HOLİGANİZMİ ÖNLEMEK İÇİN KÖKLÜ ÖNLEM GEREKİYOR
Bunlar nasıl insanlar o zaman hocam? Spor ve öldürme ….
ErichFromm’un benzetmesiyle bu tür insanlar çok ateşli görünürler ama kalpleri buz tutmuştur. Bunlar yaya buz parçasına benzerler. Toplumsal eşitsizliğin üst düzeyde olduğu toplumlarda bu tür olayların önüne geçmek kolay değildir. İngilizler stadyum şiddeti üzerine bir araştırma yaptılar. Sonucunda statların giriş çıkışlarının uygun olmadığını ve bu durumun şiddet ürettiğini gördüler.

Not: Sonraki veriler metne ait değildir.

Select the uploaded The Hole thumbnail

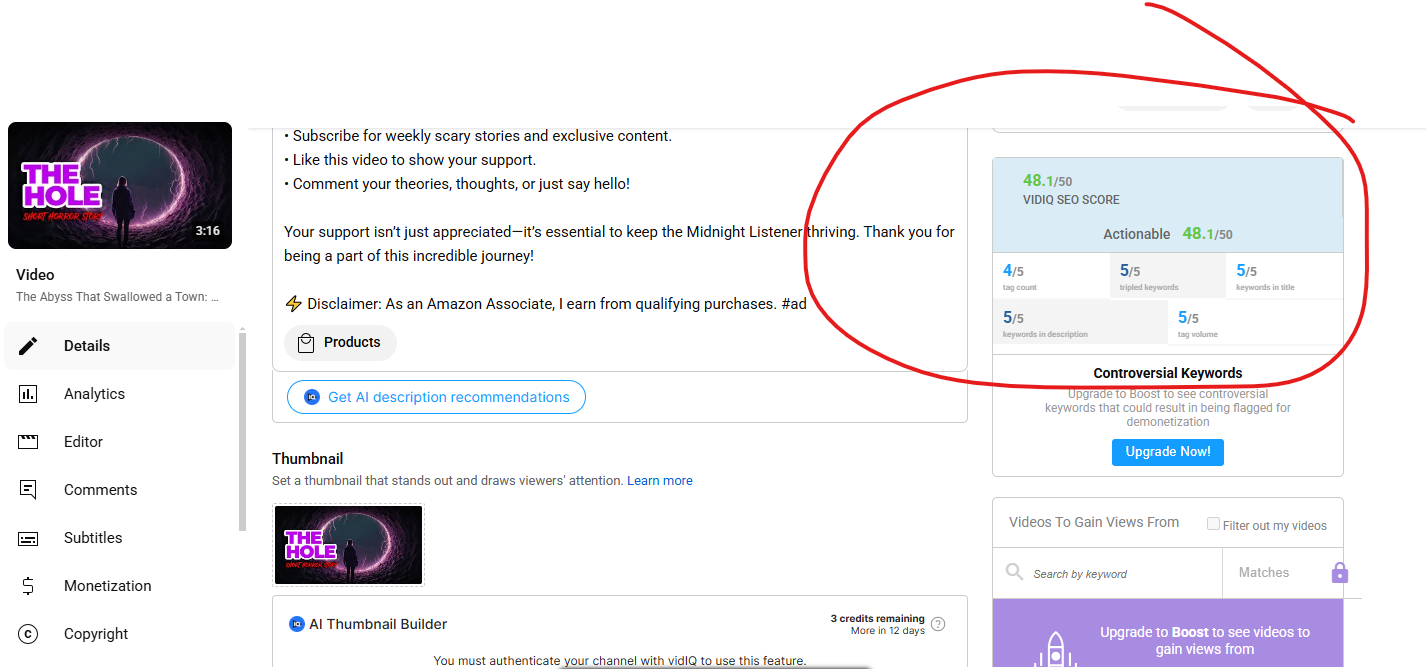pos(348,545)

Bu nedenle bizim hayranlıkla baktığımız Wembley’i bile yıkıp yeniden yaptılar. Şiddet azaldı. Ama bizim ülkemizde durum farklı. Bizde spor alanlarında şiddeti azaltmak için devletin uzun vadede köklü önlemler alması gerekiyor. Bu da eğitimi yeniden düzenlemek, ekonomik eşitsizliği gidermek, siyasilerin doğru siyaset yapması ve sosyal politikaların yeniden gözden geçirilmesi ile mümkündür. Emniyet görevlilerinin olaylara yaklaşımı ise şiddet üretiminde birinci derecede rol oynamaktadır.
ŞİKE HER ALANDA VAR !
Ve korkarak sorduğum bir başka soru da “şike” çok üzüldüğüm bir konu. Sporda şike neden olur? Ve futbolda şike? Amaç spor değil para kazanmak ve haksız para kazanmak. Sonuçta hem ülke olarak hem toplumsal olarak hem da ahlaki olarak çok şey kaybediyoruz.

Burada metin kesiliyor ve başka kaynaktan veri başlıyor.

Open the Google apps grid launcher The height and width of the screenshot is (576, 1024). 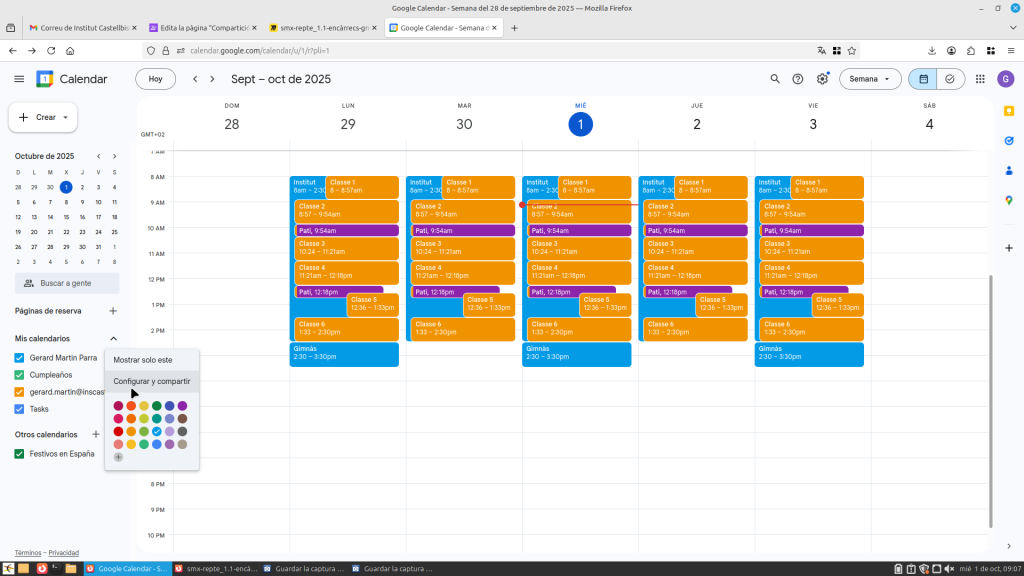point(979,79)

-Bir ülkede ekonomik olarak adaletsizlik varsa en kolay yol futbolun etrafında örgütlenmek ve bu şeklide payına düşeni almaktır. İnsanların geneli hakkıyla para kazanamıyorsa ya da verdiği emeğin karşılığını alamıyorlarsa haksız kazanç yollarını denemek doğal değil mi? Şikeyi sadece futbola özgü bir şey olarak görmek haksızlıktır. Hatta bu bağlamda futbol birçok alandan daha temizdir. Türkiye’de şikenin olmadığı alan var mı? Okul kayıtlarından devletin en tepe noktasına kadar her yerde şike var. Şike bizim ülkemizin yaşam biçimi neredeyse…
SPOR OKULLARI ŞART
– Futbolun ya da diğer spor dallarının da sevilmesi için bu işin eğitiminin küçük yaşlarda başlanması konusunda önerileriniz nelerdir?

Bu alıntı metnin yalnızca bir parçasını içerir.